May we all have a happier new year.

Don’t know whether you remember I was running away for Christmas to visit my friend in Arizona and take a trip to Moab in Utah. Well, I did, and there was very little evidence of Christmas in either place. I hardly even thought about ritual abuse. Mission accomplished!

Moab was incredible. The first day there we went for a drive, and it was so beautiful I burst into tears. There were all these red rocks on either side of the road towering hundreds of feet above us. Hundreds. I am not exaggerating. The town is in a little valley and every place you look, 360 degrees, there were red rocks.

This is high desert country, with elevations between 4000 and 7000 feet. Outside of town you look across barren ground broken only by sparse grasses and small shrubs. The ground is reddish because the soil is made of tiny particles eroded from those gigantic rocks. The vegetation was brown because the rainy season hadn’t started; however there was enough water and nourishment for rabbits and deer and other critters. It reminded me of driving through the Australian desert and seeing Ularu soaring up in the middle of nowhere. Except here, Ularu was all around us.

Christmas Day, we stayed in out little cabin, loafed, read magazines, and watched the snow fall gently around us. That was the only day it snowed and the rest of the time we drove through the La Sal mountains, Arches National Park and, on the last day, Monument Valley. We shared the road with deer, who were fearless, and cattle, who were just as fearless when we leaned on the horn. We saw ravens and buzzards and some tumbleweed, even though it was the wrong time of year. I was in heaven.

I did none of the driving, so I felt very well taken care of. We had been good friends for several years but we had never spend that much uninterrupted time together. We both are in chronic pain and when we are tired we get sort of grumpy. So much time together could have been a recipe for disaster, but we both were understanding and forgiving. The last couple of days were a real treat – we went over our ways of communicating and figured out patterns that cause misunderstandings. I’ve only done that in therapy, and that is pretty one-sided. I learned so much about her and about myself; when I am not clear, when I jump to conclusions about the other person, when she thought I was saying one thing but it was another.

I don’t want to give the impression that all was well 24/7. The day we were supposed to check into the cabin we arrived after the sun set. Of course we got hopelessly lost in back-country roads, up in the mountains, no houses within sight, no useful map, snow on the road, and no snow tires. After about two hours I suggested we call AAA and ask what to do. She heard AARP and thought that was the stupidest thing she had heard in a long time.

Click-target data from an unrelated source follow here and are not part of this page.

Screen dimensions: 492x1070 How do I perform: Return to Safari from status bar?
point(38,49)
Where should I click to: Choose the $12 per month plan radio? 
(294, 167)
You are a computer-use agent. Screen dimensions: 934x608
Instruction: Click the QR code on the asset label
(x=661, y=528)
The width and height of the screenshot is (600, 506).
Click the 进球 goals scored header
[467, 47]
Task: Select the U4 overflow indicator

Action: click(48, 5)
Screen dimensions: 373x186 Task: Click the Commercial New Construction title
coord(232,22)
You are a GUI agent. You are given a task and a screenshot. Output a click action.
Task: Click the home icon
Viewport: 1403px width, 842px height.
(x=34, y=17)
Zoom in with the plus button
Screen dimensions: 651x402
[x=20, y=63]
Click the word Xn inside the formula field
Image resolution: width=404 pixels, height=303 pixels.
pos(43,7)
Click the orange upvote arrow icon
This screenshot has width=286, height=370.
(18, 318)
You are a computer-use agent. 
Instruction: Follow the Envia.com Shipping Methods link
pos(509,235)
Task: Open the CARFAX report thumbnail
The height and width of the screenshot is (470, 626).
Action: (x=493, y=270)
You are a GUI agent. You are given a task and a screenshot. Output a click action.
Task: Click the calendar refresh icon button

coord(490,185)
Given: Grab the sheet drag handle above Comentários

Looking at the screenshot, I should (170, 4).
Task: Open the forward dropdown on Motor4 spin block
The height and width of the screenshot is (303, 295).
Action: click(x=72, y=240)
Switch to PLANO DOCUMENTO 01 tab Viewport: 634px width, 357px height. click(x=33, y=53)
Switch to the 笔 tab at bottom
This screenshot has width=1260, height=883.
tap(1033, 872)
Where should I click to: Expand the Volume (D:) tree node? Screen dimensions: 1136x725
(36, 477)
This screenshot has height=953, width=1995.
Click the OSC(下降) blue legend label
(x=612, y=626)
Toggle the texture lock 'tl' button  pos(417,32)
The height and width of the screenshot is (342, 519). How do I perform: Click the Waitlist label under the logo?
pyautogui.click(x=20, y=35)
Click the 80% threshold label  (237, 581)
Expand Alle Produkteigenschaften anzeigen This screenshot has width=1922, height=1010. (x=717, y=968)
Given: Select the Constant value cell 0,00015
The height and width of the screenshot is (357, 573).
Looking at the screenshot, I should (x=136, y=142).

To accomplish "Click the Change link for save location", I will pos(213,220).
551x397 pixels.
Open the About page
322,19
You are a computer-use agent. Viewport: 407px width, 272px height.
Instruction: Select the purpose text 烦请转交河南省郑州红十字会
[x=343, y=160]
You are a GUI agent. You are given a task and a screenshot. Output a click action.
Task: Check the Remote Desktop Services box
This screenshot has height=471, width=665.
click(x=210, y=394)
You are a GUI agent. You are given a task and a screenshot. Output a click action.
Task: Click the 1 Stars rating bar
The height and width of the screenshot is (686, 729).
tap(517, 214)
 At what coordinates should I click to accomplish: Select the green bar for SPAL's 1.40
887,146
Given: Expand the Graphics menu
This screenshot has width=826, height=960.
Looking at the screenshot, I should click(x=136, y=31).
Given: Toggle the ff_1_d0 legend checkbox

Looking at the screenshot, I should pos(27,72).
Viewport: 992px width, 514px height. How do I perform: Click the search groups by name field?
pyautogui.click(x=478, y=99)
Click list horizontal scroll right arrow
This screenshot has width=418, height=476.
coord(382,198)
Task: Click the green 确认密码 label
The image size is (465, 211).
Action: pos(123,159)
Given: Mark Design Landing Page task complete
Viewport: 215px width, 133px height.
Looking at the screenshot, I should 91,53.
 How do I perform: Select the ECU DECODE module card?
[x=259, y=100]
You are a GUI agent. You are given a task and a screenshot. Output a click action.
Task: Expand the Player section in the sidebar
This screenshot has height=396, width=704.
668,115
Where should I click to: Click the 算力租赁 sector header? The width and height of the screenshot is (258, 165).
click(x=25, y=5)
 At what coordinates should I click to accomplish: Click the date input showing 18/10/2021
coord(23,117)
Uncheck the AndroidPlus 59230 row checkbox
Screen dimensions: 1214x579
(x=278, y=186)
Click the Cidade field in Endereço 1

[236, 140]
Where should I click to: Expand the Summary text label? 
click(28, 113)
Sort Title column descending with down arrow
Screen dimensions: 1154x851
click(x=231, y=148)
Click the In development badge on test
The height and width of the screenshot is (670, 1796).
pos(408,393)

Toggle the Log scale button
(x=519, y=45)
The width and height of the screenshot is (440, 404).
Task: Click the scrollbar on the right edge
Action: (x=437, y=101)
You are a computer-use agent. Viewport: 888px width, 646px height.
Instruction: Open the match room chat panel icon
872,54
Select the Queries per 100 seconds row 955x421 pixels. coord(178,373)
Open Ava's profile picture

Finally we found a place with cell phone reception and called the company that managed the cabins. A sweet young guy talked us down to the road we were supposed to be on. Except we were twenty miles away from the turn off and he thought we were just a few yards from it. Eventually that got straightened out. Boy did we sleep well that night!

I was happy that I walked more than twice as much as I do on a good day at home, even with the altitude and getting out of breath. I hadn’t walked in snow for twenty or thirty years, and I could do it without losing my balance. Except one time, when I misjudged the steepness of a little slope, my weight was too far back, and I fell over backwards. I rolled to the right, so I didn’t hit my head, but my ankle is badly bruised. That’s the risk you take when you go bravely into an unfamiliar situation saying, “Of course I can do it” rather than, “I’m too scared. You go and have fun and I will stay here in the car and be bored.”

In case you hadn’t guessed, I want to go back next year.

PS I wanted to include pictures, but I am working on Windows and have no idea how to do anything. I’ll show you some fantastic pictures when I get home.